Mit den Morden und dem Verschwindenlassen der Leichen beglich das Kartell offene Rechnungen mit Rivalen - oder verbreitete schlicht Schrecken in der Bevölkerung. «Es ist ein sehr komplexer Fall», sagte der Chef der zuständigen Vermissten-Behörde in Coahuila, Jorge Ángel Herrera, dem Sender Radio Fórmula.

In Piedras Negras - wie auch in anderen Gefängnissen im schwachen mexikanischen Vollzugssystem - etablierten die Häftlinge ihre eigene Herrschaftsordnung und hatten dann weitgehend freie Hand. 2012 kam es zu einer spektakulären Massenflucht in Piedras Negras, bei der 132 Häftlinge durch einen Tunnel entkamen.

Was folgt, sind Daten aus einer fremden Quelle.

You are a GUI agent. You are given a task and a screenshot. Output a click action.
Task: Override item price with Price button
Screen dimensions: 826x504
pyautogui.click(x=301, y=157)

Die Behörden wurden erstmals bei einem Einsatz zur Vermissten-Suche auf die Zustände in dem 1200 Kilometer nördlich von Mexiko-Stadt gelegenen Gefängnis aufmerksam. Dort gaben die Befragungen einiger Häftlinge erste Hinweise darauf, wie über Jahre Menschen verschwinden konnten: Demnach wurden die Leichen verbrannt und die Asche einfach in einen nahen Fluss gekippt.

Bevölkerung einschüchtern

In Coahuila habe es zu jener Zeit eine «absolute Kontrolle durch die Zetas» gegeben, sagt Michael Chamberlin der Nachrichtenagentur dpa. Chamberlin ist Vize-Leiter des Menschenrechtszentrums «Fran Juan de Larios», das Familien von Verschwundenen unterstützt.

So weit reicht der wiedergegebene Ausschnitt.